2026 guidance and long-term targets

PGE issued 2026 earnings guidance of $3.33 to $3.53 per share and reaffirmed its long-term EPS and dividend growth guidance of 5% to 7%. The company also provided weather-adjusted load growth guidance of 2.5% to 3.5% for 2026 and long-term load growth guidance of 3% through 2030.

On cost management, Trpik said PGE reduced its overall cost structure by about $25 million in 2025, net of transformation costs, exceeding its targets. He said savings should increase as initiatives move to a full-year run rate in 2026 and as additional programs are rolled out, describing the effort as cumulative and intended to help manage inflation over multiple years.

Data center tariffs, RFP activity, and clean energy procurement

Pope highlighted continued contracting activity with large-load customers, saying PGE executed five additional data center contracts totaling 430 megawatts in the fourth quarter and early 2026. She also referenced a larger queue of potential demand, later describing it as 1.7 gigawatts of interest from a mix of existing and new customers.

Management said it is advancing a proposed Oregon data center tariff (UM2377), tied to 2025 legislation known as the POWER Act. Executives said the proposal would create a separate data center customer class and includes a 25% price increase for data center customers. In response to an analyst question, management said the tariff’s initial impact would be about a 2% reduction for residential and small business customers, with benefits expected to grow over time as data centers expand.

On clean energy procurement, PGE announced build-transfer agreements to construct:

  • A combined 125 MW solar and 125 MW battery storage facility at Biglow
  • A combined 240 MW solar and 125 MW battery facility as part of the Wheatridge expansion, with PGE owning 175 MW and procuring the remaining 190 MW via a power purchase agreement

Both projects are slated to come online by the end of 2027 and are expected to be eligible for federal investment tax credits between 30% and 40%, which management said would lower customer costs. PGE also said it is procuring 400 MW of battery capacity through two capacity storage agreements.

Trpik said PGE is also advancing its 2025 request for proposals (RFP) and planned to submit a final shortlist to the Oregon Public Utility Commission this week. He said the shortlist includes renewable and non-emitting capacity projects totaling about 5 gigawatts, with the company expecting a final selection of roughly 2,500 megawatts split between build-transfer agreements and PPAs.

In discussing risk, Pope said PacifiCorp has a Washington wildfire plan approved for 2024 through 2027 and that PGE would “pick up that plan” while bringing its own approach. In response to a question about wildfire exposure, management said the Washington service territory’s high-risk portion appears similar to Oregon’s and is “quite low,” estimating about 2% or roughly 20 distribution miles.

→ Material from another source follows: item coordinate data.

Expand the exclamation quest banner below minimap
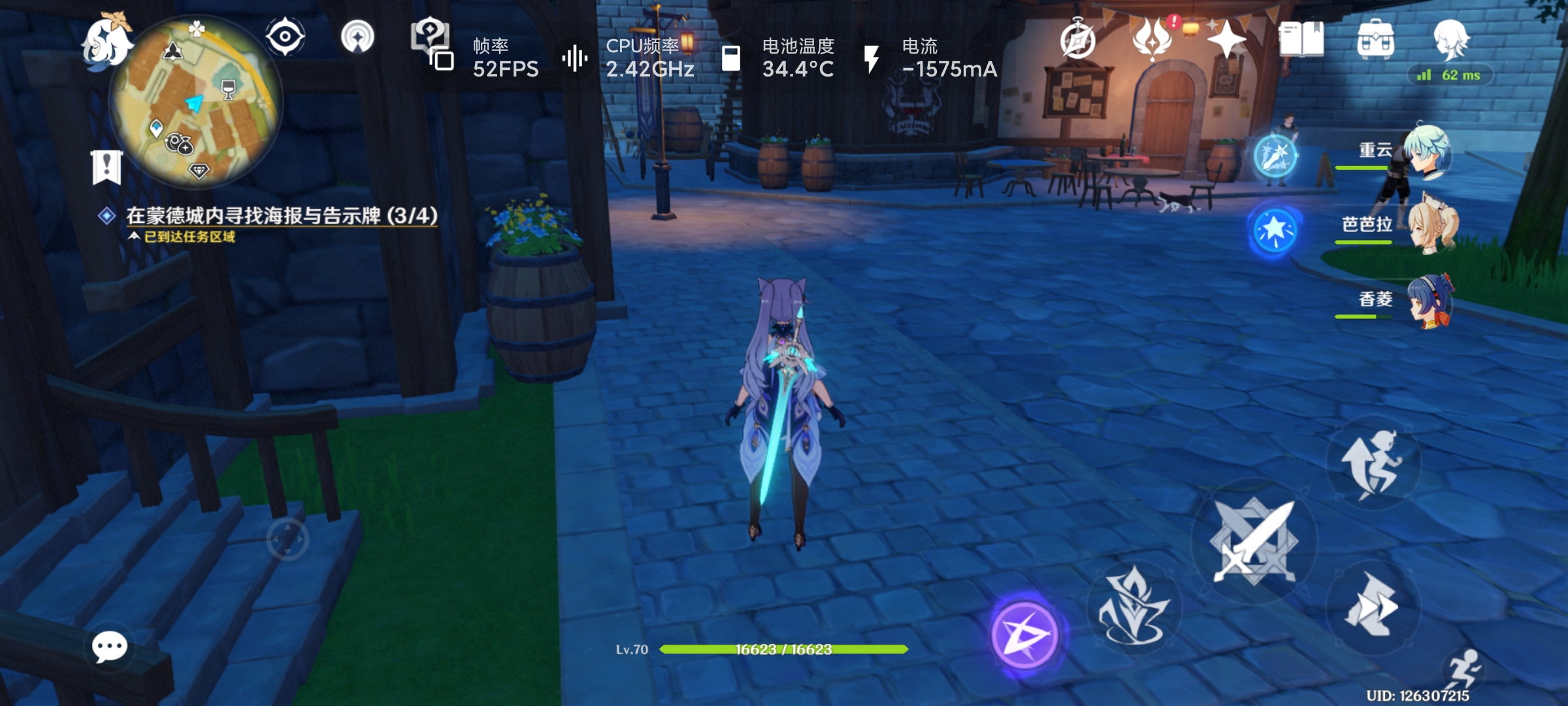Image resolution: width=1568 pixels, height=706 pixels. click(x=106, y=167)
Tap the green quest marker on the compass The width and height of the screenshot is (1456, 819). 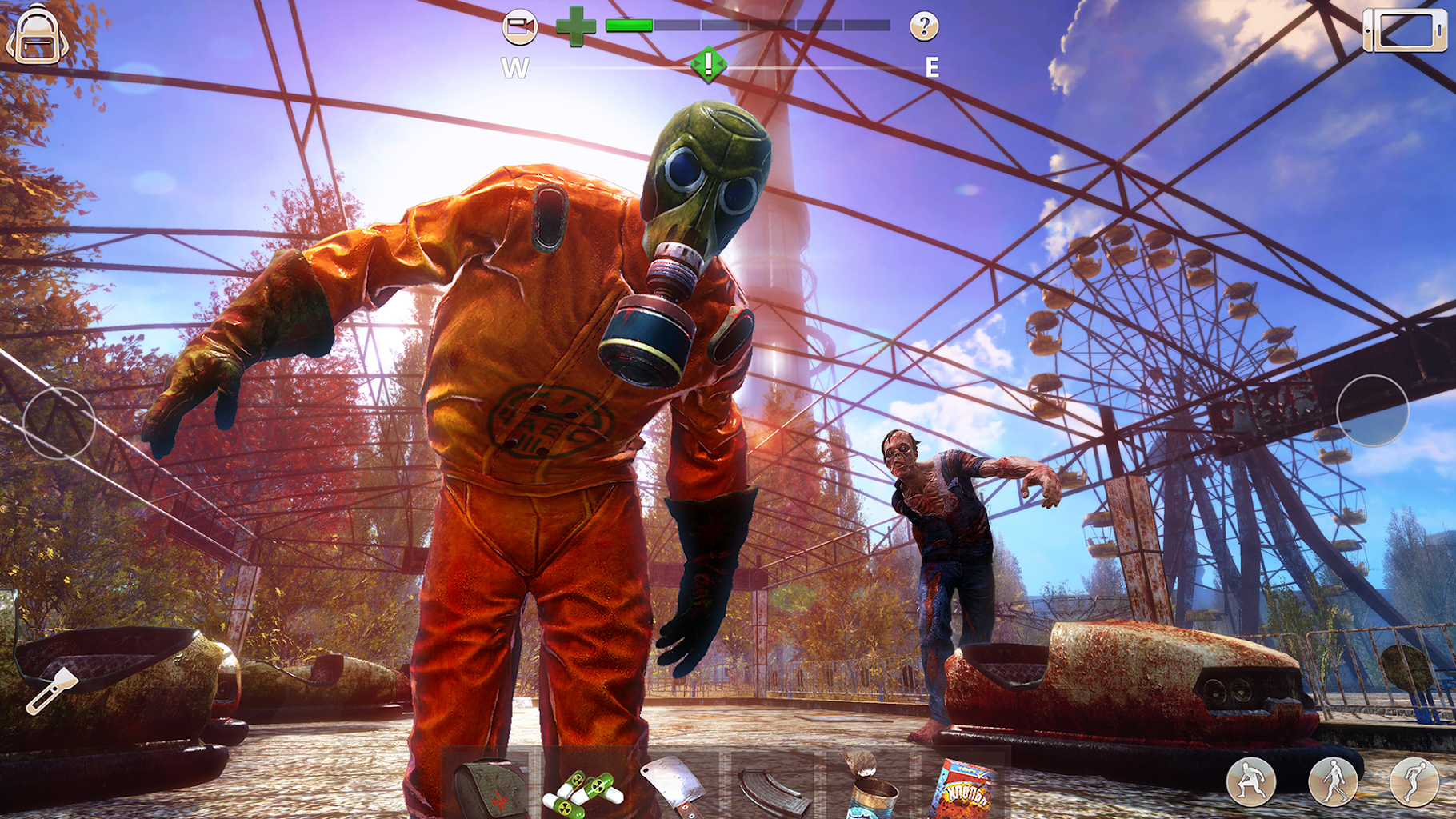[707, 65]
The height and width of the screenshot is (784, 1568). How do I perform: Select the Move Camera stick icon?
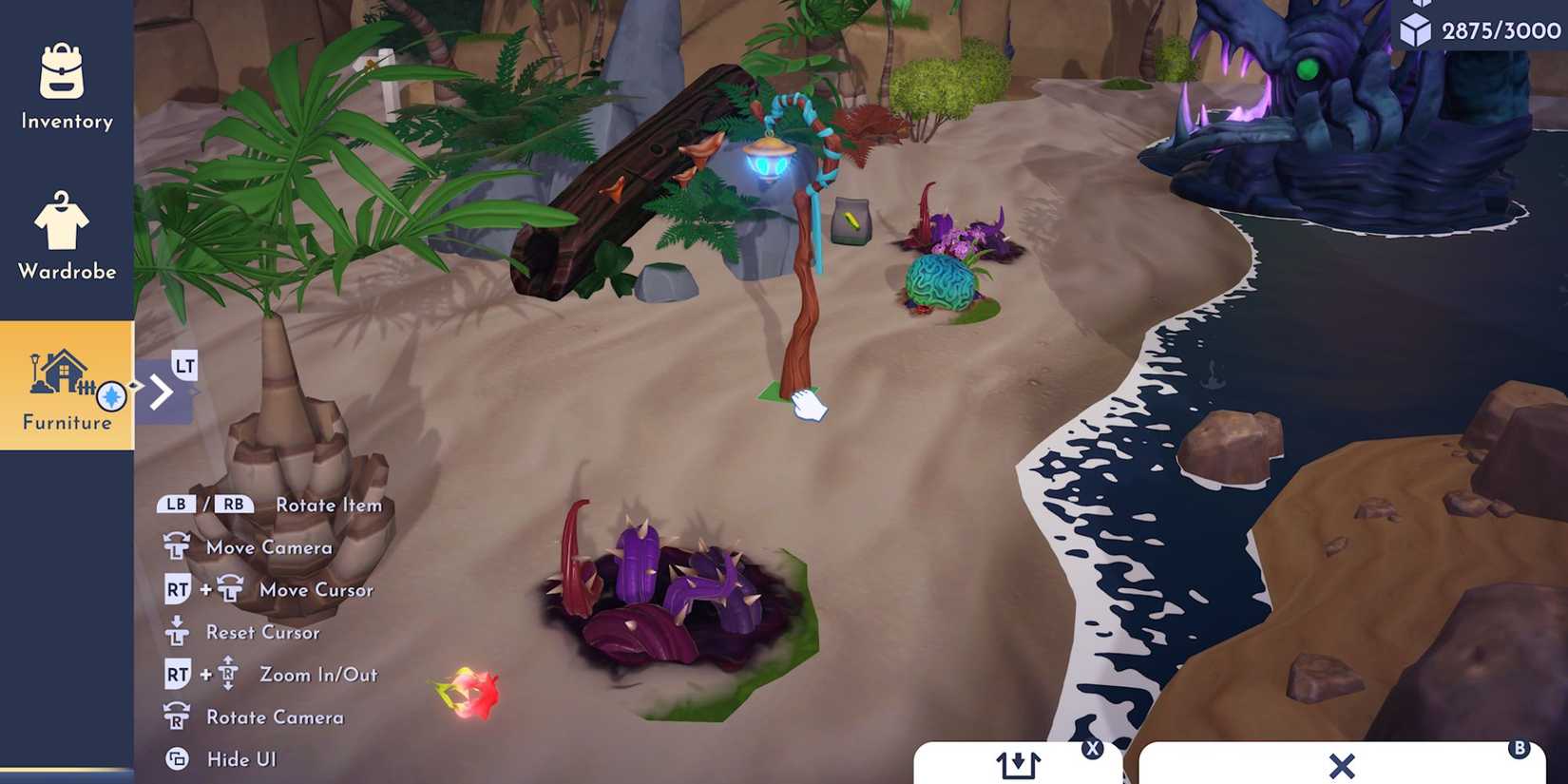click(x=175, y=546)
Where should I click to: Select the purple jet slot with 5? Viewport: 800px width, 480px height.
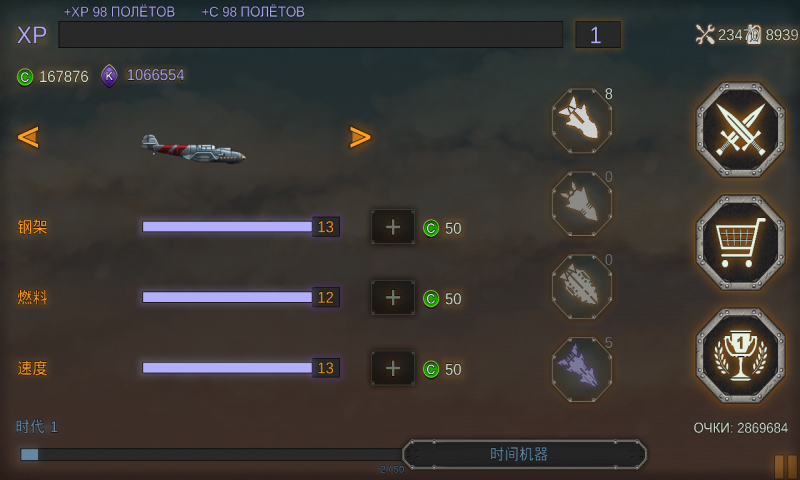(x=582, y=369)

About Portland General Electric NYSE: POR

Portland General Electric NYSE: POR is an investor-owned electric utility headquartered in Tigard, Oregon, with roots tracing back to the late 19th century. The company generates, transmits and distributes electricity to residential, commercial and industrial customers across a broad territory in Oregon, primarily encompassing the Portland metropolitan area and surrounding regions.

As one of Oregon's largest electric utilities, Portland General Electric operates a diverse portfolio of generation assets, including hydroelectric facilities, natural gas–fired plants and renewable energy sources.